In Westeuropa sind die Sympathien tendenziell eher auf Seiten der Opposition. Wie nimmt die russische Öffentlichkeit den Konflikt im Nachbarland wahr?

Die meisten Menschen haben seit Monaten nur das Bild der bösen Demonstranten vorgesetzt bekommen: Demonstranten, die von westukrainischen, gewaltbereiten Nationalisten dominiert werden, die antirussisch eingestellt sind, die sich gegen die legitime Regierung, die den Konflikt friedlich lösen will, stellen.
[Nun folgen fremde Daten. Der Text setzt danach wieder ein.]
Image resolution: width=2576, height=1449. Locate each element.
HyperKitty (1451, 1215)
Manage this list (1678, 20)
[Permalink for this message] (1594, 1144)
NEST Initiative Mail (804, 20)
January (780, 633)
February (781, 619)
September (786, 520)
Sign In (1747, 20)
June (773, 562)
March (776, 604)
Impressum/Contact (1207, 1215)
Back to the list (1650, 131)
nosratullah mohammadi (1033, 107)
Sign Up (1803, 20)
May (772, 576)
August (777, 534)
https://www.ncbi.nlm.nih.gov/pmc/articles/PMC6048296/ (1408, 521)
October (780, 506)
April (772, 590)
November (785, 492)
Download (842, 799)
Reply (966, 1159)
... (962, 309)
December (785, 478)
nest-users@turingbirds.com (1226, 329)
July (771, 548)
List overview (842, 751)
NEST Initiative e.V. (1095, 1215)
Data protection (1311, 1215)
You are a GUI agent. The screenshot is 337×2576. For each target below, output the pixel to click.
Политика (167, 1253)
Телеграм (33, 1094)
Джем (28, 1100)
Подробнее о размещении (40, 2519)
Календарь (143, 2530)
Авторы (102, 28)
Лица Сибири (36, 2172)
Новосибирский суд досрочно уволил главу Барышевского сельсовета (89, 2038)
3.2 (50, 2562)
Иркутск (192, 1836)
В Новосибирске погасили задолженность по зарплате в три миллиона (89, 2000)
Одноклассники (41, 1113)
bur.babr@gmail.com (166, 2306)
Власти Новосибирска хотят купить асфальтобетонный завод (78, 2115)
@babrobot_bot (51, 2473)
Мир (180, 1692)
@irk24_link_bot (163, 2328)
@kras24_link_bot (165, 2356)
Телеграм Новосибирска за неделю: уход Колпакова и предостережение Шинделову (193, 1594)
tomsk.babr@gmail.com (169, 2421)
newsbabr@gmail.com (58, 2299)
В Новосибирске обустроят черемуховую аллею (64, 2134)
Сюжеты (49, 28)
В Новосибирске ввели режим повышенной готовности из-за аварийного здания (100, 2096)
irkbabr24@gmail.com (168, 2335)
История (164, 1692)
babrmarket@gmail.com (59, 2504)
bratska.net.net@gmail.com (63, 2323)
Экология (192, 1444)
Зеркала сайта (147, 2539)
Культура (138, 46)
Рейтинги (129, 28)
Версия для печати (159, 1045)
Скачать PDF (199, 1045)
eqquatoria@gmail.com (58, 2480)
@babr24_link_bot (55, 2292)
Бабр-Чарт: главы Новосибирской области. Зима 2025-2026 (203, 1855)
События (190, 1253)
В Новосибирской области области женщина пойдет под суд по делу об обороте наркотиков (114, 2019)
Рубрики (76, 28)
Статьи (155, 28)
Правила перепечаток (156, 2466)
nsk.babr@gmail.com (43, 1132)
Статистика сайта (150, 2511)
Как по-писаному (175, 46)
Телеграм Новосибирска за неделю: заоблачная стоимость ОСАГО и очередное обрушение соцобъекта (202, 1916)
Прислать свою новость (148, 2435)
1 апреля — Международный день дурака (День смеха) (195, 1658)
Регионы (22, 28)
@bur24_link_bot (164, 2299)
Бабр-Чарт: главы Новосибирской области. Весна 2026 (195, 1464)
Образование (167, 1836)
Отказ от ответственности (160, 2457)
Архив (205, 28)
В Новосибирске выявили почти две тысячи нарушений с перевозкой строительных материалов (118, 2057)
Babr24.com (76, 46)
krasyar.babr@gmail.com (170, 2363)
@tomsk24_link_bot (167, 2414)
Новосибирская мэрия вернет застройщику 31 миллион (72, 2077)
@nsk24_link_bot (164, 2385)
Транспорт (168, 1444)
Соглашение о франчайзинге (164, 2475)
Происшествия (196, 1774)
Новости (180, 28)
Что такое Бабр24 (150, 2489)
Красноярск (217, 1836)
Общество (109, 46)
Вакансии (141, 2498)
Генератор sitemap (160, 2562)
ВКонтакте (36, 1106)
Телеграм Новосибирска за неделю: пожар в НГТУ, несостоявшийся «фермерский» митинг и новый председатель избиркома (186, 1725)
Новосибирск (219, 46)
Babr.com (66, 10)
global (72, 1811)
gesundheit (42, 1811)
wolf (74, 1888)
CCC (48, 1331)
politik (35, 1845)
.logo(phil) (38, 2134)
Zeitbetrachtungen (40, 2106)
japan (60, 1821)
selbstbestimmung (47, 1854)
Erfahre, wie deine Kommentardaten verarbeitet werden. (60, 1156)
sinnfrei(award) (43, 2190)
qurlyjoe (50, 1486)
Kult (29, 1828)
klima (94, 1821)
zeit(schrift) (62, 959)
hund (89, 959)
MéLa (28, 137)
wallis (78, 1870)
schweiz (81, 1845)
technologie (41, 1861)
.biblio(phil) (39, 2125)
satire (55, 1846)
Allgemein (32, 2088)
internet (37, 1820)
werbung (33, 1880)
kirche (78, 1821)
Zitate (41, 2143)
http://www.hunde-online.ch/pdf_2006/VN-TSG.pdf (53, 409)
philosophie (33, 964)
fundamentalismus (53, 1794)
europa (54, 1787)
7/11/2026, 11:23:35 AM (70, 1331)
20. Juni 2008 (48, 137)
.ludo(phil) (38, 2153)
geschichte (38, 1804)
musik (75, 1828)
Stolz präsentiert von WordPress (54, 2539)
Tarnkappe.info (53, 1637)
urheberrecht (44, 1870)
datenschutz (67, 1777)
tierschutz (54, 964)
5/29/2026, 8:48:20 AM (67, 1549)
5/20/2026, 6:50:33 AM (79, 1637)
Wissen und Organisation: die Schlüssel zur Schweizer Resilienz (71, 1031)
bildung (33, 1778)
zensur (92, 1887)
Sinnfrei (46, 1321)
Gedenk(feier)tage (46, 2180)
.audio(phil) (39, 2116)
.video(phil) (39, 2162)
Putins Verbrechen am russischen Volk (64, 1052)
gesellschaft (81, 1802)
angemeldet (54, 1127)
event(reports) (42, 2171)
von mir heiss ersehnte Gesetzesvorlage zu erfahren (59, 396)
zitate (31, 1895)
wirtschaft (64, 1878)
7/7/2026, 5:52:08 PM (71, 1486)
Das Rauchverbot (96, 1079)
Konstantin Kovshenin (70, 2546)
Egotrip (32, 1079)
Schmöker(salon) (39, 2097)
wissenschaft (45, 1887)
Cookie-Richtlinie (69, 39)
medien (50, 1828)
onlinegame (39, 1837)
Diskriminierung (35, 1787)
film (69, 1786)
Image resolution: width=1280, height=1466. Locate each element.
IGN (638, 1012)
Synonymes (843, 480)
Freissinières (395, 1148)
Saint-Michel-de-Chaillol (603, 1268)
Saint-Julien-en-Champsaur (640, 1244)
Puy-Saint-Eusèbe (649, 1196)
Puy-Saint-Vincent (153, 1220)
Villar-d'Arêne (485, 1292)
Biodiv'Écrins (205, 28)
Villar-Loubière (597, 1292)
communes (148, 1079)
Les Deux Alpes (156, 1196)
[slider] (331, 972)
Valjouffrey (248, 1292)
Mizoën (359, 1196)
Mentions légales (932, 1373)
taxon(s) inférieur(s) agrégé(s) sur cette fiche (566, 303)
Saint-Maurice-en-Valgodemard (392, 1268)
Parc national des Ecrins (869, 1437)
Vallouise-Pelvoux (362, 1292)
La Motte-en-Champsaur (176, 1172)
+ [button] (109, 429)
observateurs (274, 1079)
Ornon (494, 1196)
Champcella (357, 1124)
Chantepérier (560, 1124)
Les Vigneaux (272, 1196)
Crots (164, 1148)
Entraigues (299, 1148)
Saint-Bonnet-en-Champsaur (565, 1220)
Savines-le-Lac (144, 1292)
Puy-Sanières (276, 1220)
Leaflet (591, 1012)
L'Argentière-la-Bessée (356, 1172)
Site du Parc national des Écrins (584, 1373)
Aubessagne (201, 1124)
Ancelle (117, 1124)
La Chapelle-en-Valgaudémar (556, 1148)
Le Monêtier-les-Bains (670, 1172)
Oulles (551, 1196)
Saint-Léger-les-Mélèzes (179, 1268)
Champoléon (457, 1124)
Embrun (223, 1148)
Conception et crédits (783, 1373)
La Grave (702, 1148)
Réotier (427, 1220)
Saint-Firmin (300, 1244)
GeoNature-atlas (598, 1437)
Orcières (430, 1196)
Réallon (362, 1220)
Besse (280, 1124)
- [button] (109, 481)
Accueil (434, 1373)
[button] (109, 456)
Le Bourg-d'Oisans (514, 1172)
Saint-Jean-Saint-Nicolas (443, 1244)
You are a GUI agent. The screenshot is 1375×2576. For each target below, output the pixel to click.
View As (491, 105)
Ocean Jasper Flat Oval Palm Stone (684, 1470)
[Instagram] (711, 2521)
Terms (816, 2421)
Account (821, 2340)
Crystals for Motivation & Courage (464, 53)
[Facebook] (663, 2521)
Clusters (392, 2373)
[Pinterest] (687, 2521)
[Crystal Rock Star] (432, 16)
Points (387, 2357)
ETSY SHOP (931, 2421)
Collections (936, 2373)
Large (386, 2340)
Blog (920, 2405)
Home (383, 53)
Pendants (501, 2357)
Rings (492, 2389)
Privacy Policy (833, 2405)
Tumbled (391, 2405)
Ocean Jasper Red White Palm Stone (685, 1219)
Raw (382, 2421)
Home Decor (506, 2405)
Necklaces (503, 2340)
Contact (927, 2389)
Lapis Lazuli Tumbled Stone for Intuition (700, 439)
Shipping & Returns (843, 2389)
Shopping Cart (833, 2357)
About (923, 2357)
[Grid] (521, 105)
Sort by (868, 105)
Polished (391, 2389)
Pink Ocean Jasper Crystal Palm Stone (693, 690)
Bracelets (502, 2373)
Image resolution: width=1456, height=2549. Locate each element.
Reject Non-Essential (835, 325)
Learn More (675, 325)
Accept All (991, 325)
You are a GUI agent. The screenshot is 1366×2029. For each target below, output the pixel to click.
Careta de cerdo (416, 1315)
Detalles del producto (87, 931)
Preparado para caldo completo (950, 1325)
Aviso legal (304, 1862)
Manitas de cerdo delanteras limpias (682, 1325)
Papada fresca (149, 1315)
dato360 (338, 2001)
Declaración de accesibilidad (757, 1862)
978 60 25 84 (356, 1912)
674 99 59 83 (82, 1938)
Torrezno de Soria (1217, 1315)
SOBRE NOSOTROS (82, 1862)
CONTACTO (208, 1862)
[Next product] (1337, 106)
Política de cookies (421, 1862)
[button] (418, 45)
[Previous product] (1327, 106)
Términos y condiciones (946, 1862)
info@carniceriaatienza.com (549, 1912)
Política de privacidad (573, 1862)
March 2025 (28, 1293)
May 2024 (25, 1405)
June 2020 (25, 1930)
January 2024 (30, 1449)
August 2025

Die meisten Menschen glauben das – an einen Kampf zwischen Gut und Böse, einen Kampf zwischen West und Ost. Es gibt aber auch eine relativ grosse Opposition, vor allem im Internet. Die ist anders informiert und ihre Meinungen sind viel differenzierter.

Dennoch muss man sagen, der Kreml stellt sich wahrscheinlich so lange hinter Janukowitsch solange dieser nicht weich wird.

Oder dass Janukowitsch so lange nicht weich wird, wie sich der Kreml hinter ihn stellt. Das ist eine Frage, die wir so wahrscheinlich gar nicht beantworten können. Dazu fehlen uns die Informationen.

Das Interview führte Karin Britsch.

Jens Siegert

Jens Siegert leitet das Büro der Heinrich-Böll-Stiftung in Moskau und bloggt regelmässig über Geschehnisse in Russland.